Sidestep the monopoly on instruction early and often

It seems that it’s not until you work to learn something difficult and new and step out to find instruction online that you realize how vastly different in quality the instruction is and what a big difference a great instructor can make.

What a great time we live in that we’re given so much choice because of the free dissemination of great instruction online or on YouTube. It also makes me ponder the sub-optimal reality that traditional classroom teaching does not give students much choice. They are usually introduced to a subject by oneĀ teacher.

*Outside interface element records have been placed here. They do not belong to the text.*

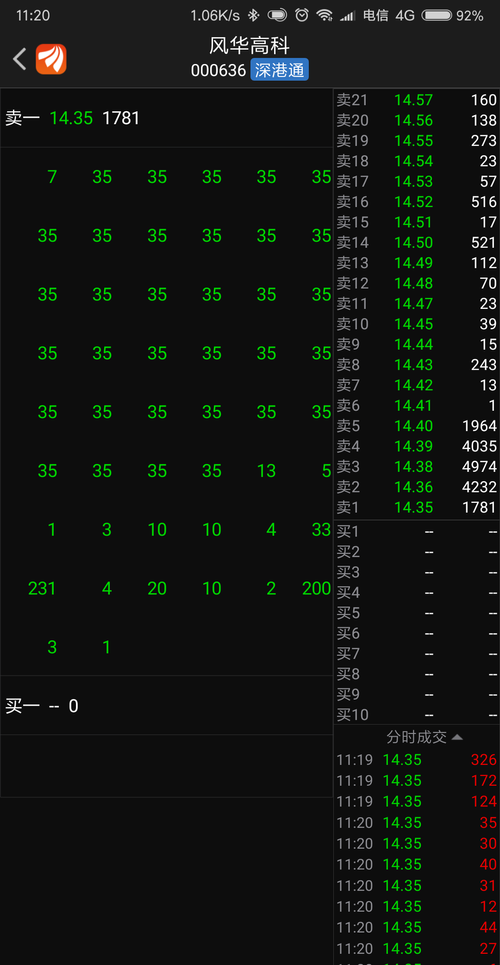This screenshot has height=965, width=500.
Task: Tap the alarm clock status icon
Action: [x=302, y=15]
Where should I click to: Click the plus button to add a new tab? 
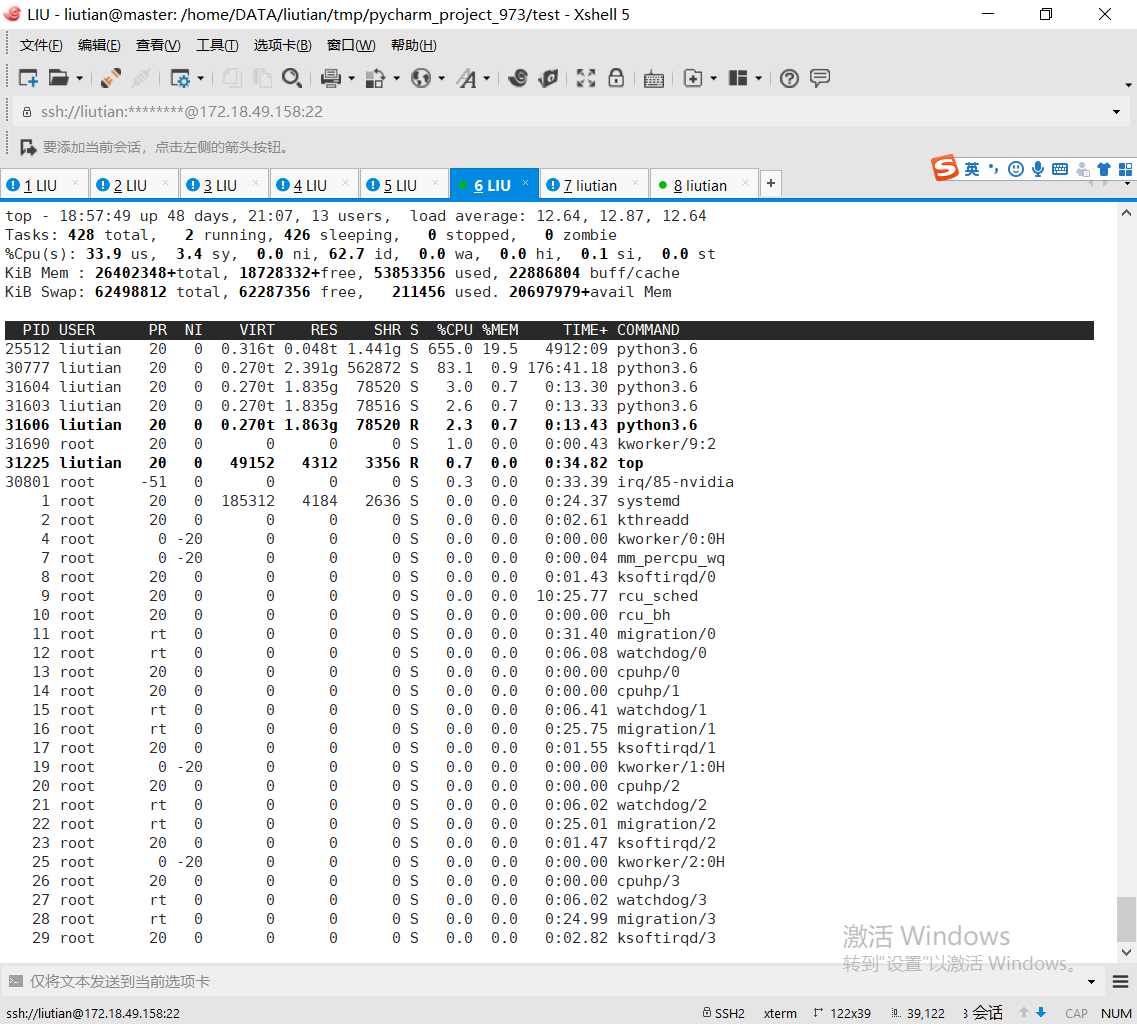(770, 183)
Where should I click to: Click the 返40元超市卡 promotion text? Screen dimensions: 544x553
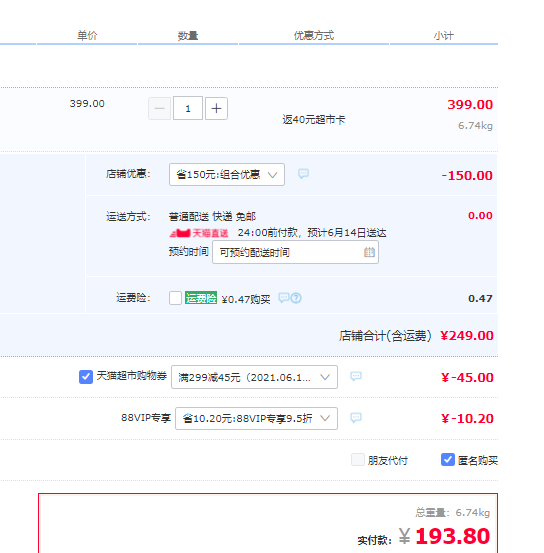click(x=313, y=120)
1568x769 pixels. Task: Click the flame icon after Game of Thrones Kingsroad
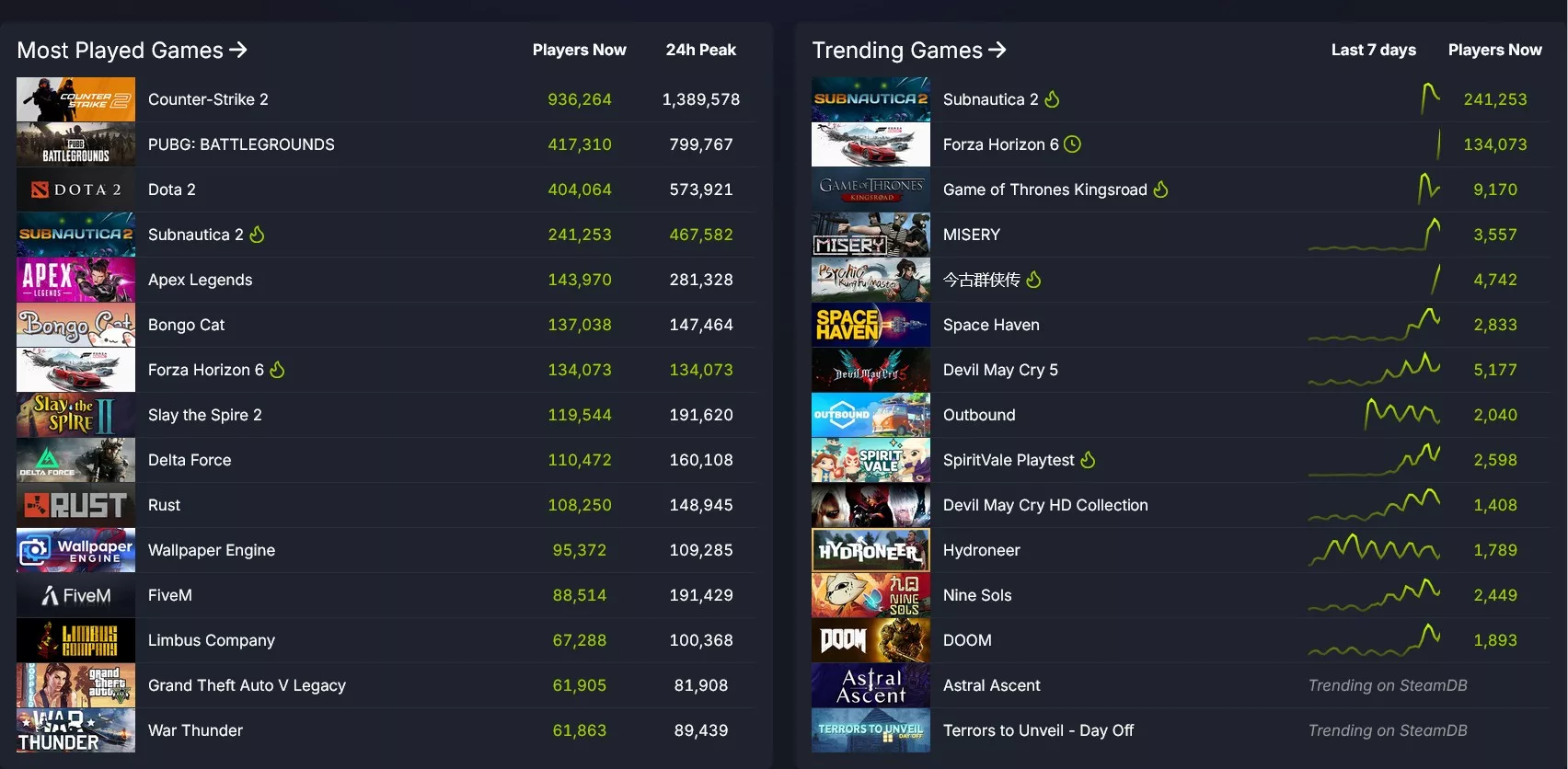1160,189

If this teacher isn’t doing a great job at explaining and inspiring students to understand both why this subject is interesting or will be valuable to them in their lives and then how to work to understand it, this student is likely to be permanently closed off to the subject or have a limited appreciation of it.

And because I’d argue that it’s rare to find really good teachers (I can count the number of teachers that resonated with me on one hand) I think many students are at the very least under-appreciating certain subjects and maybe at worst completely missing out on their calling in life because of sub-par initial instruction on it.

But digital instruction and the choice it introduces is helping mitigate this.

Students should be encouraged to seek out supplemental instruction on everything early and often — maybe use a democratic voting system to watch the “most viewed” or recommended instructional videos on a topic on YouTube before you have to go into a classroom and are forced to listen to one teacher’s take on it. Access to many instructions allows you to sidestep the monopoly instruction created by traditional schooling.